The Resulting Strategy
Taking the above into account, the most important intervention points where Omidyar Network can add value are: setting standards, monitoring public services, monitoring public spending, contextualizing raw data, advocating for better policies, recognizing improvement in government effectiveness and public service delivery.
These interventions can be grouped into three main strategic pillars:
- Develop open data standards for cities based on the needs of their residents.
- Support the replicability of civic apps that deliver contextualized data about the responsibilities and performance of public services in addition to supporting innovative journalism that recognizes effective governance and penalizes ineffective governance.

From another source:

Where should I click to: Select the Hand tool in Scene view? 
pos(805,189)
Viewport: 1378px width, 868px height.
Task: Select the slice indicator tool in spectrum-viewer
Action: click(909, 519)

- Contribute to the formation of a regional Open Cities Alliance modeled after the Open Government Partnership to 1) establish minimal requirements of openness from cities to join, 2) enable reformists from city governments to make commitments that advance greater openness, 3) position civil society organizations to monitor the implementation of those commitments, and 4) provide entrepreneurs with access to more public information to feed greater innovation and inform smarter urban planning.
I’ll leave it there for now. If you’d like more details about each of the three main pillars of the strategy, I’m happy to both discuss and write more. Over the next couple days I’ll be posting more thoughts, examples and anecdotes from OKFestival.